Świat się zmienia. I niestety, czy tego chcemy, czy nie coraz kobiet decyduje o kierunku rozwoju gospodarki. Zwiększa się udział kobiet na rynku pracy.
Kryzys gospodarczy na świecie pokazał, że ryzykowne zachowania, które były powodowane przez zarządy wielkich przedsiębiorstwa, jak i banków – zarządzanych, co by nie powiedzieć przez męską część społeczeństwa nie są najwłaściwsze w ciężkich czasach.
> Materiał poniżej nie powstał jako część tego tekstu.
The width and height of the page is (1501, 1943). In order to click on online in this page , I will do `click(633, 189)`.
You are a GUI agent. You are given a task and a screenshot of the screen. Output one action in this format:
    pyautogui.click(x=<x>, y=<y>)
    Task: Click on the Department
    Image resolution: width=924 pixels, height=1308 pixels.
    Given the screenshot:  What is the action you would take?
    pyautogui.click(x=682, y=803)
Tym bardziej, że badania przeprowadzone w 40 krajach na świecie pokazały, że to kobiety decydują o zakupie 91 proc. domów. To one decydują o 80 proc. wszystkich zakupów, które trafiają do tych domów. To dla nich przygotowywane są, zatem kampanie reklamowe, projektowane towary luksusowe. To o zadowolenie kobiet walczą producenci, bo widzą, że ich satysfakcja staje się najważniejszą reklamą produktów.
Tina Fordham, szefowa globalnych analiz politycznych Citigroup twierdzi, że ciągu następnej dekady wpływ kobiet na globalną gospodarkę będzie coraz większy. Citigroup w raporcie „Kobiety w gospodarce” („Women in the Economy II”) podkreśla, że nadal istnieje szereg czynników wykluczających kobiety z rynku pracy lub utrudniających odnalezienie się na nim. Zlikwidowanie tych problemów i zrównanie warunków kobiet i mężczyzn na rynku pracy może doprowadzić do co najmniej 6-procentowego wzrostu PKB w krajach rozwiniętych w ciągu najbliższych dekad. W krajach rozwijających się potencjał ten zaś jest jeszcze większy – nawet do 20-proc. wzrostu.
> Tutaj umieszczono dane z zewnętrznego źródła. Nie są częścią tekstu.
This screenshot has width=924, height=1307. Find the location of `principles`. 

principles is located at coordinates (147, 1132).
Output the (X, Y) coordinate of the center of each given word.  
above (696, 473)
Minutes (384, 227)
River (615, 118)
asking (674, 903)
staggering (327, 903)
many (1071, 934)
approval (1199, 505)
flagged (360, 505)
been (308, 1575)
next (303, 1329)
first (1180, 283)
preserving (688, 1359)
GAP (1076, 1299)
Co jest ważne podkreślenia nie ma kraju na świecie, w którym kobiety zarabiałyby więcej, niż mężczyźni. Problem ten dotyczy również Polski, w której płace kobiet i mężczyzn, przynajmniej w teorii Organizacji Współpracy Gospodarczej i Rozwoju (ang. Organisation for Economic Co-operation and Development –OECD), mają zrównać się w 2021 roku. Na przykład w bankowości różnice w pensjach wynoszą nawet 36% na korzyść mężczyzn. Według wyżej przywołanego raportu jesteśmy jednym z krajów, które w ostatnich latach dokonały największego skoku w rankingu analizującym sytuację kobiet na rynku pracy. Nie przekłada się to jednak na ogólne równouprawnienie – według Europejskiego Instytutu ds. Równości Kobiet i Mężczyzn Polska radzi sobie pod tym względem „stosunkowo słabo”.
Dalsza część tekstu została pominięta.